In the adjusting process, the through flow area of the direct flow channel can be accurately and finely adjusted by accurately controlling the rotation angle of the variable shaft, so that the fine adjustment effect on the discharge capacity of the gear pump is achieved.

Claims

1. A gear pump is characterized by comprising a pump body, a driving gear, a driven gear, a variable shaft and a variable rod; an oil inlet and an oil outlet are formed in the pump body; the driving gear and the driven gear are positioned in the pump body and are in meshed connection, and an oil suction cavity and an oil discharge cavity are formed between the meshed positions of the driving gear and the driven gear and the pump body; the variable shaft is rotatably connected with the pump body, and is provided with an overflowing hole penetrating along the radial direction of the variable shaft; the oil suction cavity is communicated with the oil inlet, the oil discharge cavity is communicated with the oil outlet, a direct-current channel is arranged between the oil suction cavity and the oil discharge cavity, and the variable shaft is positioned on the direct-current channel to control the on-off of the direct-current channel; the variable rod is connected with the variable shaft to drive the variable shaft to rotate in a reciprocating mode relative to the pump body.

2. Gear pump according to claim 1, characterized in that it is provided with a plurality of said driven gears and a plurality of variable shafts; the driven gears are sequentially in meshing transmission connection with the driving gear along the circumferential direction of the driving gear, and form a plurality of oil suction cavities and a plurality of oil discharge cavities; a direct current channel is arranged between the oil suction cavity and the oil discharge cavity corresponding to each driven gear, and a plurality of variable shafts are distributed on the direct current channels to control the on-off of the corresponding direct current channels.

3. The gear pump of claim 2, wherein the variable rod is connected to a plurality of the variable shafts simultaneously to drive the plurality of variable shafts simultaneously in rotation relative to the pump body.
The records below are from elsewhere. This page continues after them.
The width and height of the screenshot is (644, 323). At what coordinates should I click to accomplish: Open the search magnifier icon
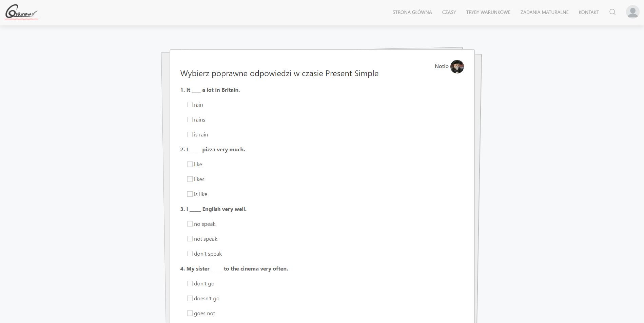pyautogui.click(x=612, y=12)
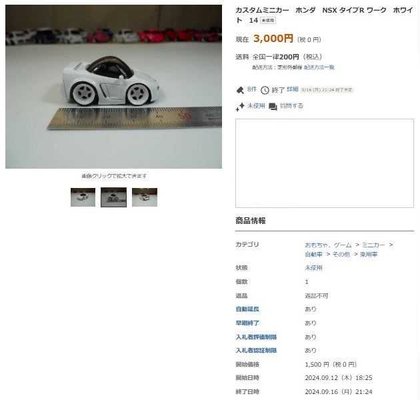Click the speech bubble question icon
This screenshot has height=400, width=420.
pyautogui.click(x=273, y=107)
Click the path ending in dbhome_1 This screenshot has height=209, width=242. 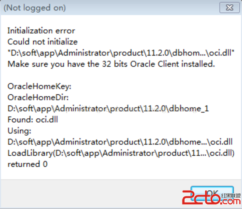coord(108,109)
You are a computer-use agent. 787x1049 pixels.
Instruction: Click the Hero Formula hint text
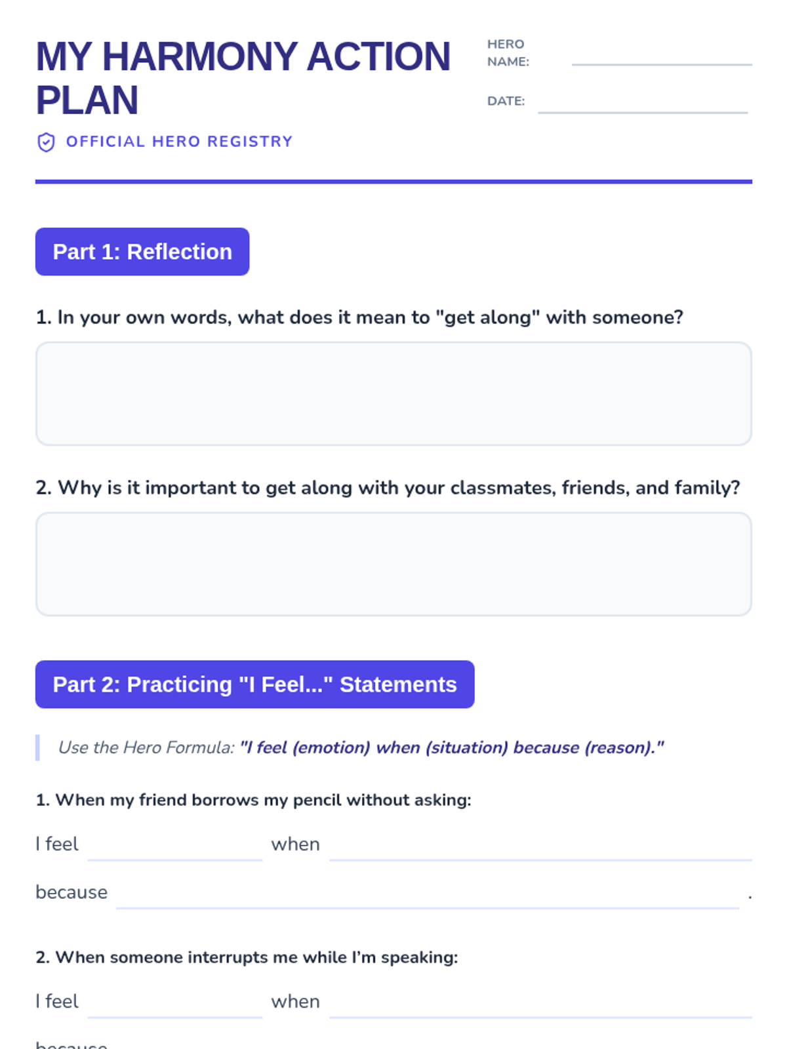[x=361, y=747]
4. The gear pump of claim 3, wherein all the direct flow channels are formed in the pump body and are maintained in a parallel position, and after all the variable shafts are connected with the variable rod, an included angle of 0-180 degrees is formed between overflowing holes in any two variable shafts.

5. The gear pump of claim 3, wherein all the direct flow channels are formed in the pump body, an included angle of 0-180 degrees exists between any two direct flow channels, and after all the variable shafts are connected with the variable rod, the overflowing holes in all the variable shafts are kept in a parallel position relation.

6. The gear pump of any one of claims 1-5, wherein the variable rod is movably coupled to the pump body and the variable rod is movably coupled to the variable shaft to drive the variable shaft in reciprocating rotation relative to the pump body.

7. The gear pump of claim 6, wherein the variable rod is slidably connected to the pump body in a linear direction; one end of the variable shaft is provided with a connecting plate along the radial direction of the variable shaft, the connecting plate is provided with a sliding groove, and the variable rod is provided with a connecting pin; one end of the connecting pin is positioned in the sliding groove and can slide back and forth along the sliding groove.

8. Gear pump according to claim 7, characterized in that it is further provided with a variable electric pole; the output end of the variable electric pole is connected with the variable shaft to drive the variable shaft to perform reciprocating linear movement relative to the pump body.

9. The gear pump of any one of claims 1-5, wherein a return-to-zero direct-current channel is also disposed between the oil inlet and the oil outlet, and a return-to-zero variable shaft capable of reciprocating rotation relative to the pump body is disposed on the return-to-zero direct-current channel, and a return-to-zero overflow hole is disposed on the return-to-zero variable shaft to control on/off of the return-to-zero direct-current channel.

10. Gear pump according to any of claims 1 to 5, characterized in that the variable shaft is detachably and fixedly connected with the pump body.